That said, unmasking the terrible things a zombie apocalypse can reveal inside people is never going to be as potent as say, a film about soldiers during the Vietnam War. That’s because — whatever your personal beliefs are — we are not currently nor have we ever had to battle zombies to the death in order to defend our right to survive. You could make the argument that one war is like any other, but I’m going to have to go ahead and come out with it: Killing hordes of the undead is very, very different than killing people who simply have a different worldview than you and your government do.

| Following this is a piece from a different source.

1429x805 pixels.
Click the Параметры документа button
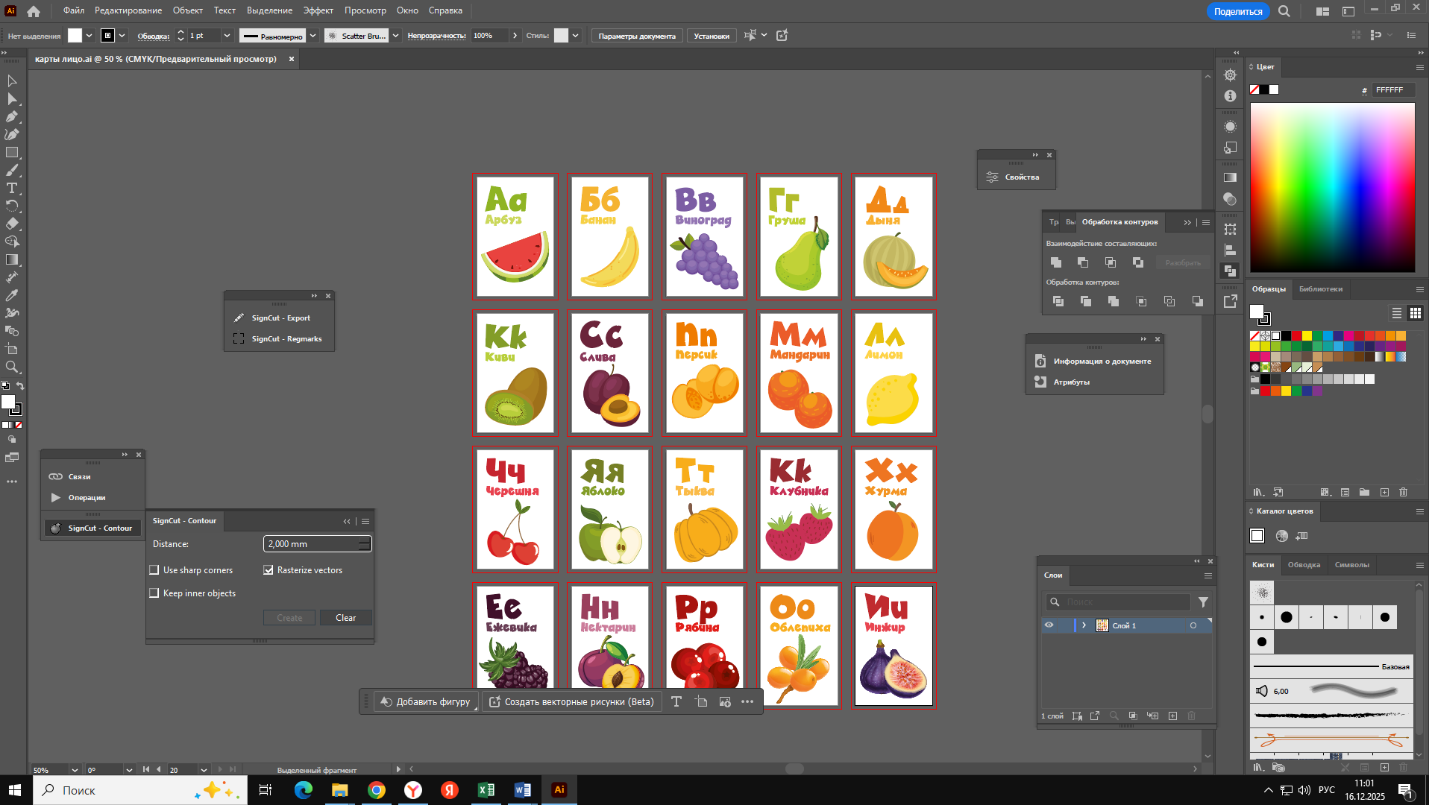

What was more interesting to me than the rather expected “are the zombies the monsters or are we” line of thought was the first inklings among the crew that there might be any hesitation or doubt as to what their “mercy” killings are doing. Until now each head-shot and bludgeoning has been perfunctory, almost joyful in the completion of the violent act. Tonight we saw both the assassin hesitate and miss, and Doc briefly bond (and get stoned) with a zombie in an air shaft. Obviously, the two moments were very different in tone — one was tragic the other comedic — but in content they were just two sides of one coin. Our killer’s mission to avenge his father is called into question when he is haunted by his father’s pride in him and what that means. Doc, on the other hand, shares a startling stoned moment of realizing that he and the zombie were not so different at one point, since both were doctors.

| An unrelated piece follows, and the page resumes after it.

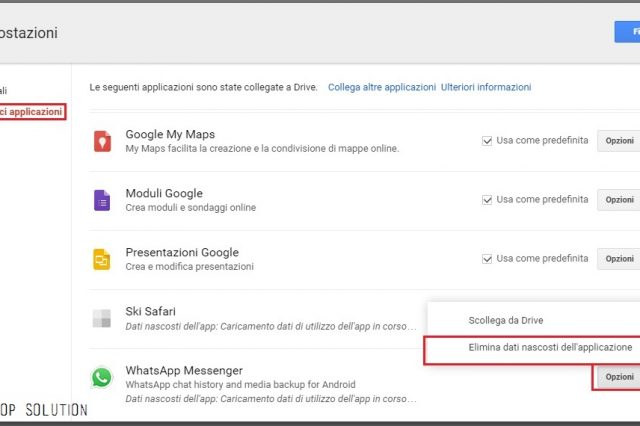Click the Google My Maps icon
The height and width of the screenshot is (426, 640).
[x=102, y=142]
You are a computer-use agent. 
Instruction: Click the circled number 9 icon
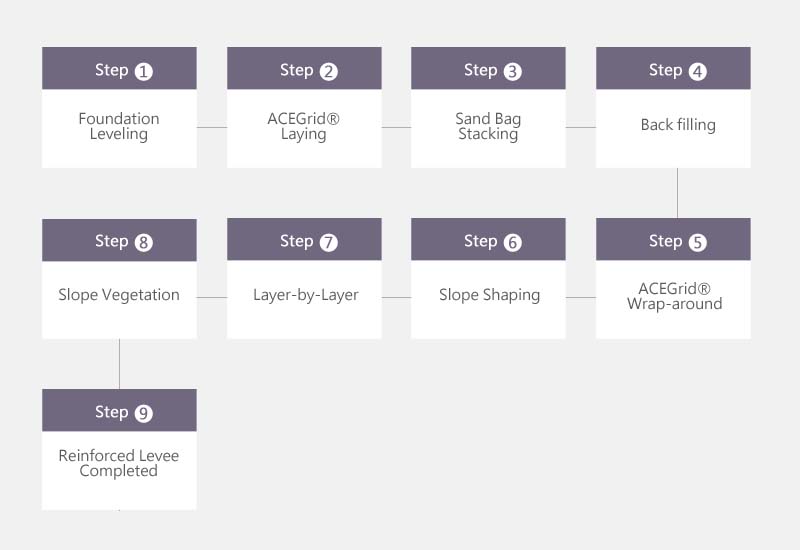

I could do without Citizen Z (whose role as nerdy, vaguely prurient mouthpiece is starting to grate), but that gripe aside the show is turning into something campy but not entirely irrelevant, which I thought was the direction it was headed. It’s great to see a show strive for something, and Z is definitely going after it and with a light touch to boot. Now my expectations are high which helps no one! So continue being awesome, show!